# Aufgabenstellung
Suchen Sie jede Zeile heraus, welche die Zeichenfolge „label“ enthält, und schreiben Sie diese Zeilen vollständig ab. Groß- und Kleinschreibung sind dabei zu beachten.

# Extrahiertes Material
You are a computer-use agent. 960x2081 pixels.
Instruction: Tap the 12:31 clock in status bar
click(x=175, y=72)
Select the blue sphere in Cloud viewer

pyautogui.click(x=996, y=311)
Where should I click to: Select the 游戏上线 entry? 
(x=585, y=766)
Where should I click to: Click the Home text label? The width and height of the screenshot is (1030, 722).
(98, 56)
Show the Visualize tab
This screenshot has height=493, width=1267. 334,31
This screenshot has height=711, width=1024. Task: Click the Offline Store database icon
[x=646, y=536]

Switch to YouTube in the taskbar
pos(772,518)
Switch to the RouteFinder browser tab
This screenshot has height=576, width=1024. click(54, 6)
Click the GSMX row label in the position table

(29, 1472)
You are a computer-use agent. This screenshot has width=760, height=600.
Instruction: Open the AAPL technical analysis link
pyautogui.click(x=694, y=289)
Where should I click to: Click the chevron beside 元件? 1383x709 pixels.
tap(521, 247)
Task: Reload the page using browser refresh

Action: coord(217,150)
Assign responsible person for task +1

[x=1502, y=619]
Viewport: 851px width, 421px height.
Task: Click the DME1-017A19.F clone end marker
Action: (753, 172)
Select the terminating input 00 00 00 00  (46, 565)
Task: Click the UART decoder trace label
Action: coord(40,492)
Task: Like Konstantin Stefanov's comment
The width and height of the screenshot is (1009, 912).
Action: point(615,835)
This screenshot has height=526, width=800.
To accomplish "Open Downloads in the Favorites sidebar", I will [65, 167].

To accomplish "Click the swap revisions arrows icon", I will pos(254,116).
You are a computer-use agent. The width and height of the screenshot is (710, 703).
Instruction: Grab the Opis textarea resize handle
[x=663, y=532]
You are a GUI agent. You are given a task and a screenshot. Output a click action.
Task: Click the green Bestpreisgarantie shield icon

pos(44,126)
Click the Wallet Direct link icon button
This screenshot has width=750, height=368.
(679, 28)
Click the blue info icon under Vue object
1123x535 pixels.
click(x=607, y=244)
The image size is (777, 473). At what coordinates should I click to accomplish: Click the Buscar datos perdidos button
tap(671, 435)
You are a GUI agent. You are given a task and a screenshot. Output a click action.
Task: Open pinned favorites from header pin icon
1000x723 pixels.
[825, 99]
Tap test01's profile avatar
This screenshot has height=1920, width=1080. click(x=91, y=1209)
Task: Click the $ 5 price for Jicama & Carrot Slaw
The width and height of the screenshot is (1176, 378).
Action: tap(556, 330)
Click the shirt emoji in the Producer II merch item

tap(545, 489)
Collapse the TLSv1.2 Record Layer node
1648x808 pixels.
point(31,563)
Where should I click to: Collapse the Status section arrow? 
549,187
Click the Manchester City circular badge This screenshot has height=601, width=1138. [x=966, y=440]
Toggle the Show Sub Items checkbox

# Lösung
Where should I click to: Click the Home text label? The width and height of the screenshot is (1030, 722).
Click the GSMX row label in the position table
Task: Click the UART decoder trace label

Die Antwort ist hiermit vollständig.